Born in Bielsko, Poland, on May 8, 1924, according to her obituary, Klein had lived a “normal life” until the Nazis invaded in September 1939. She and her family were forced into a ghetto and her parents were eventually deported to Auschwitz. Klein never saw them or her brother again.
Klein endured years in slave labor and concentration camps before being forced to walk a 35-mile death march from Poland to what is now the Czech Republic.
Against all odds, Klein survived. American troops, including Lieutenant Kurt Klein, the man she would later marry, liberated her on May 7, 1945, the eve of her 21st birthday. At the time, she weighed just 68 pounds and her hair had turned gray, the obituary says. She and Kurt were married on June 18, 1946 in Paris and later settled in Buffalo, New York.

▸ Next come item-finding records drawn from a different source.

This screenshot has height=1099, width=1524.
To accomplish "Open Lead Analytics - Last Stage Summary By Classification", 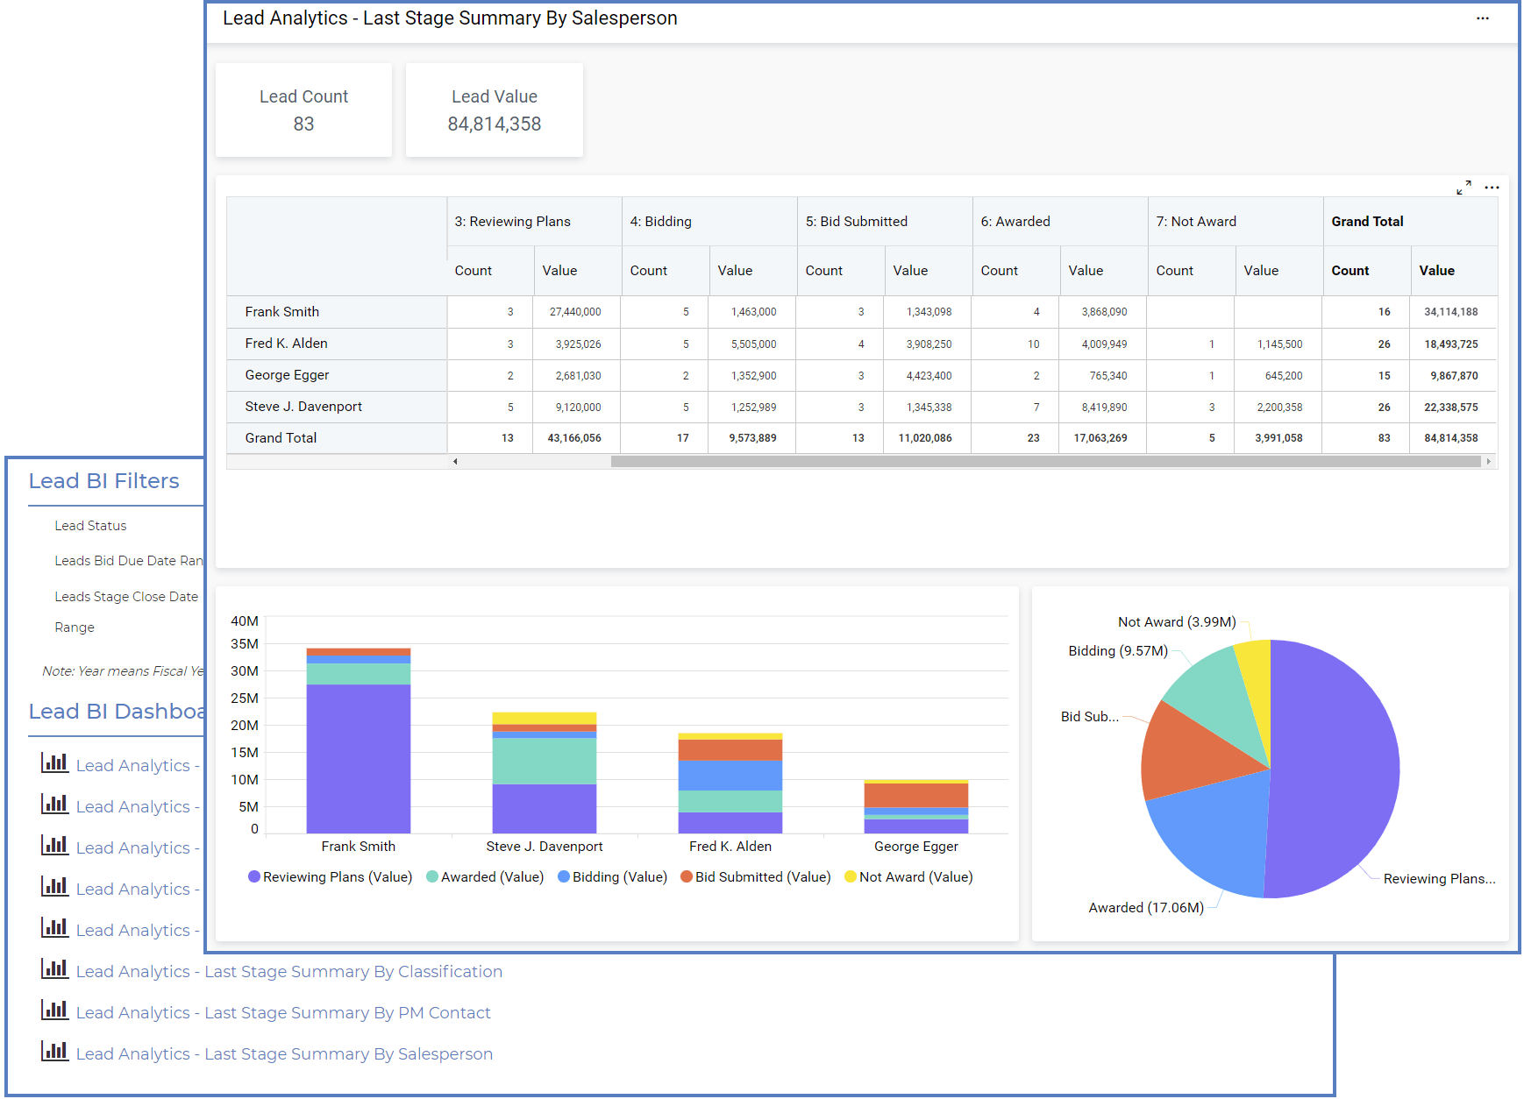I will point(289,971).
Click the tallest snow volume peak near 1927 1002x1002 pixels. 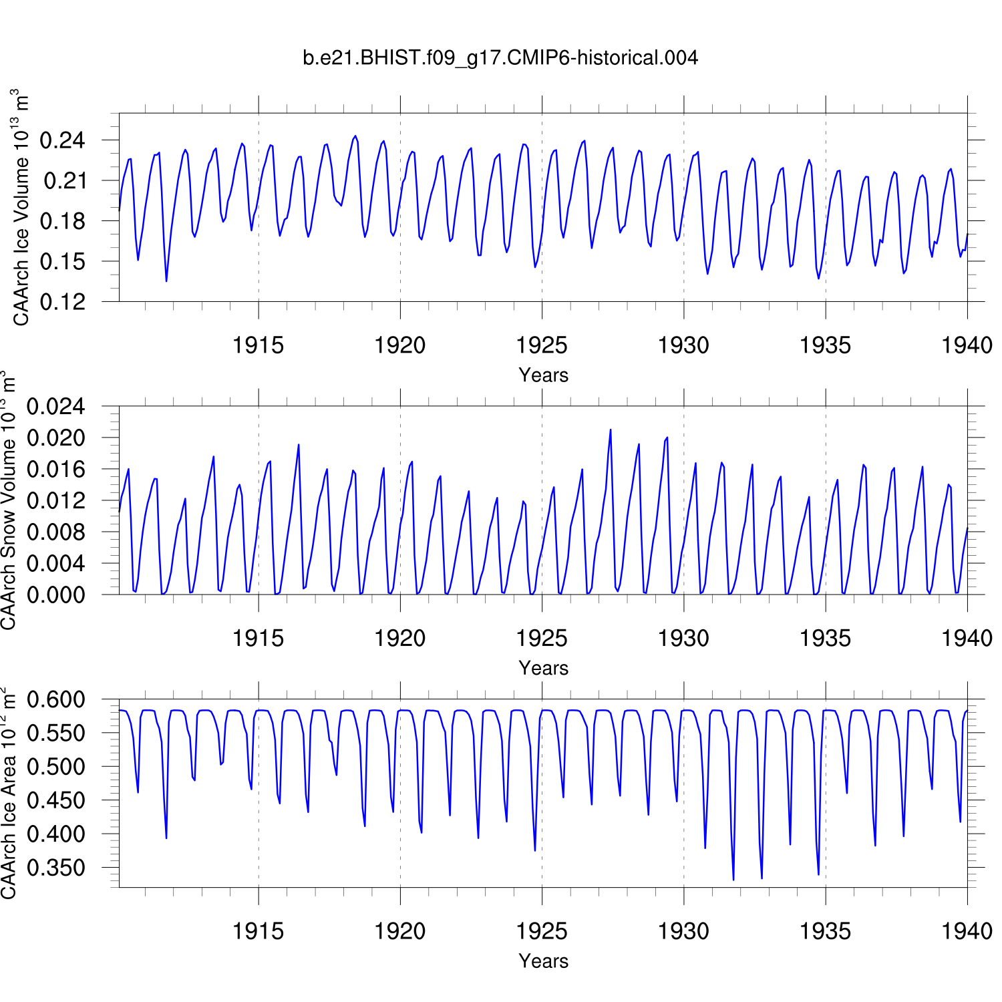coord(610,430)
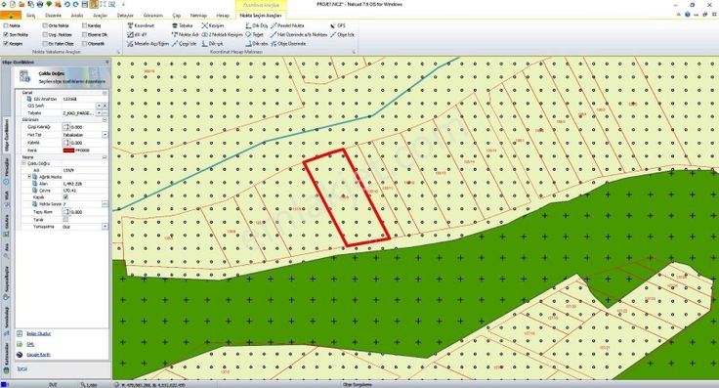Click the Tabaka layer tool
719x388 pixels.
(182, 25)
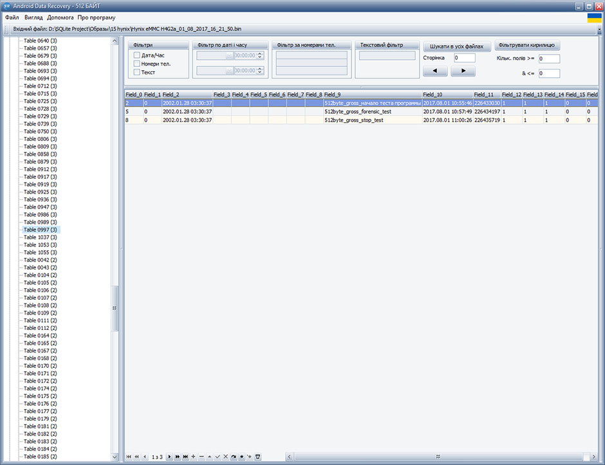Image resolution: width=605 pixels, height=465 pixels.
Task: Select Table 1037 (3) in tree
Action: [x=40, y=237]
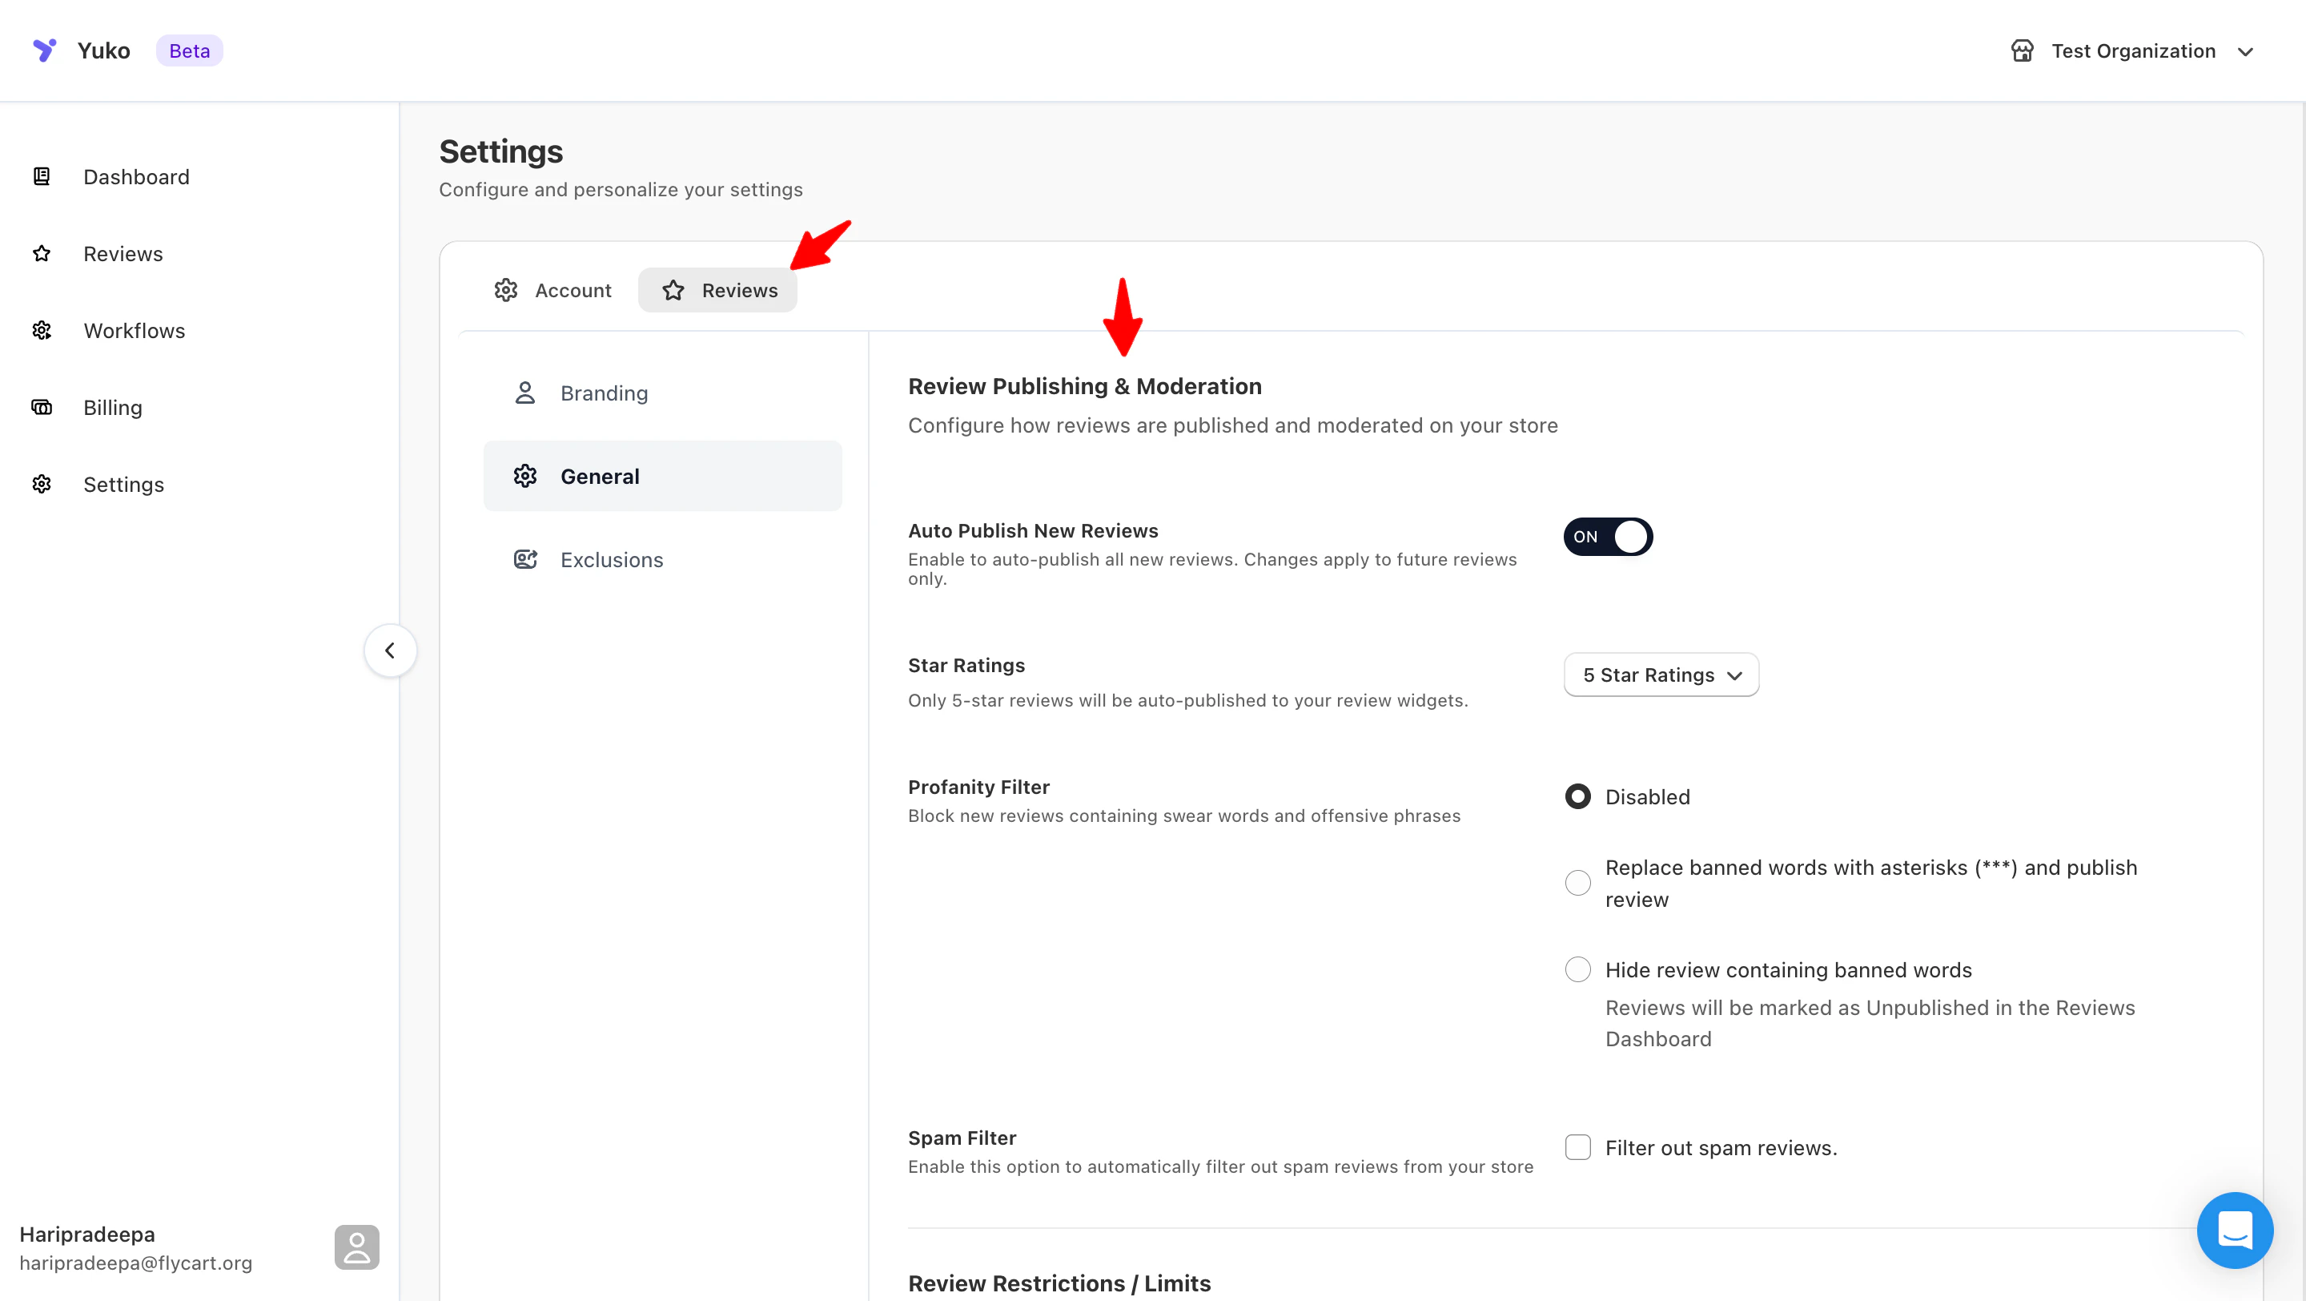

Klein wrote about her experiences during the war in her autobiography, “All But My Life,” which was the basis for the Oscar and Emmy award-winning HBO documentary, “One Survivor Remembers.”
Over the years, Klein has received numerous awards and honors, including in 1997, when President Clinton appointed her to the U.S. Holocaust Memorial Museum Council, and in 2010, when she received the Presidential Medal of Freedom, the nation’s highest civilian award. . She also addressed the United Nations General Assembly in January 2006 at the first celebration of International Holocaust Remembrance Day, her son told DailyExpertNews.
“Our family has always believed that Mom and Dad’s greatest achievement is being able to come out of the Holocaust and create a completely normal life for themselves and their children in the United States. So, to us, is nothing short of remarkable,” said Jim Klein.